Lucro do BES sobe 15,1% para 173,5 milhões de euros
O resultado líquido do Banco Espírito Santo (BES) subiu 15,1 por cento nos primeiros nove meses deste ano face ao período homólogo, para 173,5 milhões de euros, ficando abaixo das expectativas, divulgou hoje a instituição.
A média das previsões dos analistas contactados pela Lusa apontava para uma subida de cerca de 20 por cento no lucro entre Janeiro e Setembro, para 189,2 milhões de euros.
A margem financeira caiu 2,9 por cento no mesmo período, para 517,5 milhões de euros, o que compara com uma estimativa dos analistas de 530 milhões de euros, refere o banco em comunicado à Comissão do Mercado de Valores Mobiliários (CMVM).

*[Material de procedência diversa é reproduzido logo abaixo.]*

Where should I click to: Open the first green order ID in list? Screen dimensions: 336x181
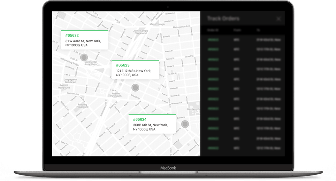tap(213, 40)
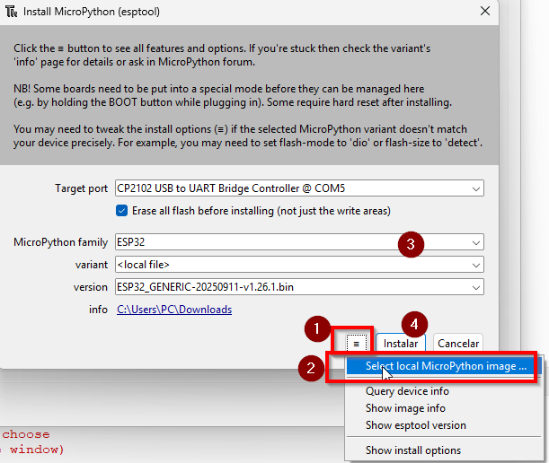The width and height of the screenshot is (549, 463).
Task: Select Query device info from menu
Action: (x=407, y=391)
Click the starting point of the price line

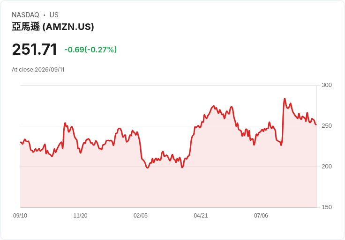click(21, 142)
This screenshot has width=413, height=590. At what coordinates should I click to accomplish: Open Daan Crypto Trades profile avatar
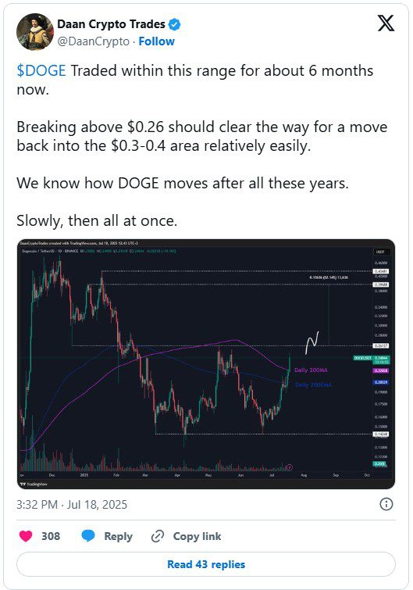click(x=35, y=32)
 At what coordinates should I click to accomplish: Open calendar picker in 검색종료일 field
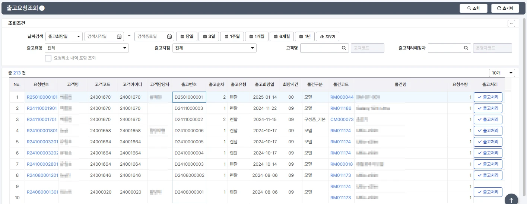click(x=169, y=36)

As comissões voltaram a crescer significativamente (mais 18,5 por cento), "em resultado do posicionamento do grupo BES como prestador global de serviços financeiros".
O banco sublinha que estes resultados "não são directamente comparáveis" com os do período homólogo, devido à alienação, em Junho de 2003, da participação no capital da Crédibom ao Banque Sofinco, a qual "implicou que as demonstrações financeiras do Grupo BES durante o exercício de 2004 deixassem de incluir aquela entidade no seu perímetro de consolidação".

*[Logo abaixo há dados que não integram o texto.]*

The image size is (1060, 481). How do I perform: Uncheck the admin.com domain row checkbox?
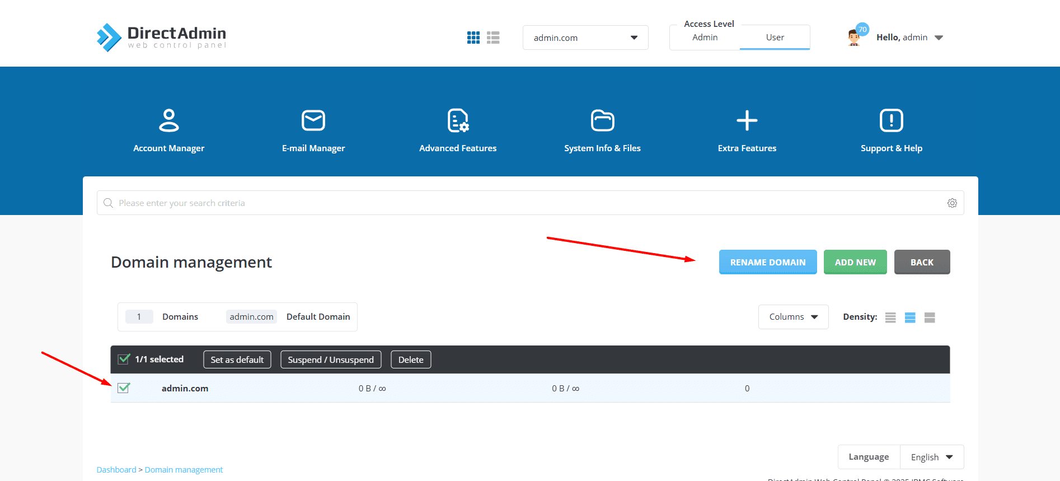(x=124, y=388)
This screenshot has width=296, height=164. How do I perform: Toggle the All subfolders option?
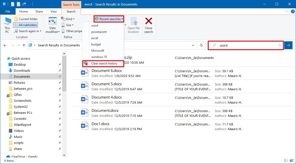25,25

A instituição liderada por Ricardo Salgado destaca que o resultado alcançado até este momento proporciona uma rendibilidade dos capitais próprios (ROE) de 11,7 por cento, "o que traduz uma performance significativa atendendo à grande intensidade concorrencial".

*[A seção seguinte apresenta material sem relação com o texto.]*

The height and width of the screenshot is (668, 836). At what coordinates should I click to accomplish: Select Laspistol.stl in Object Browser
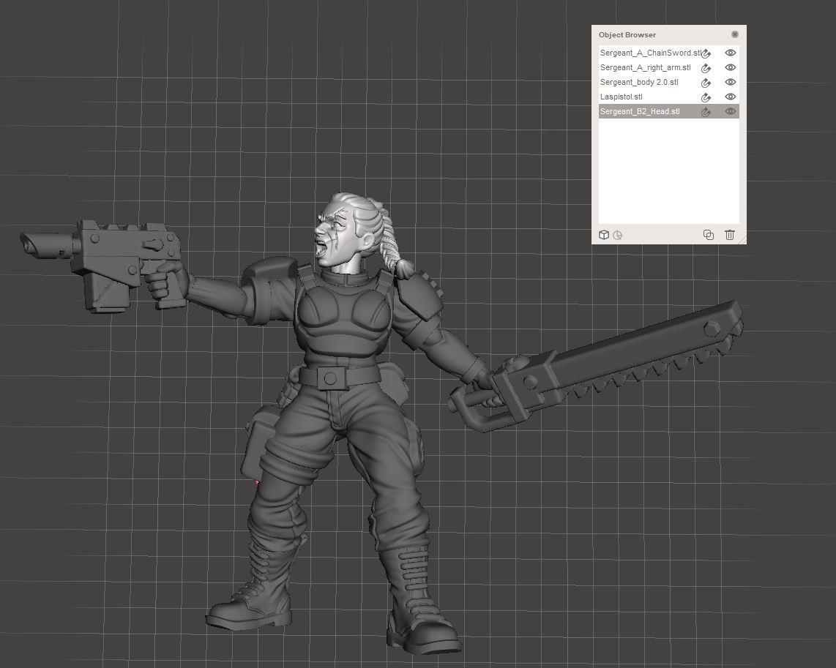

Os custos subiram 6,7 por cento, para 558,5 milhões de euros, evolução que o banco explica com a evolução dos custos de pessoal (devido à actualização dos salários), mas também com o reforço de competências em segmentos de actividade específicos, nomeadamente a banca de investimento e o BES 360º.
Apesar do comportamento dos custos, que se traduziu na degradação do +cost-to-income+ (indicador de eficiência) de 60,1, para 60,8 por cento, o banco reiterou (dado o carácter não recorrente dos custos), o objectivo de que o indicador atinja 53 por cento no final do ano.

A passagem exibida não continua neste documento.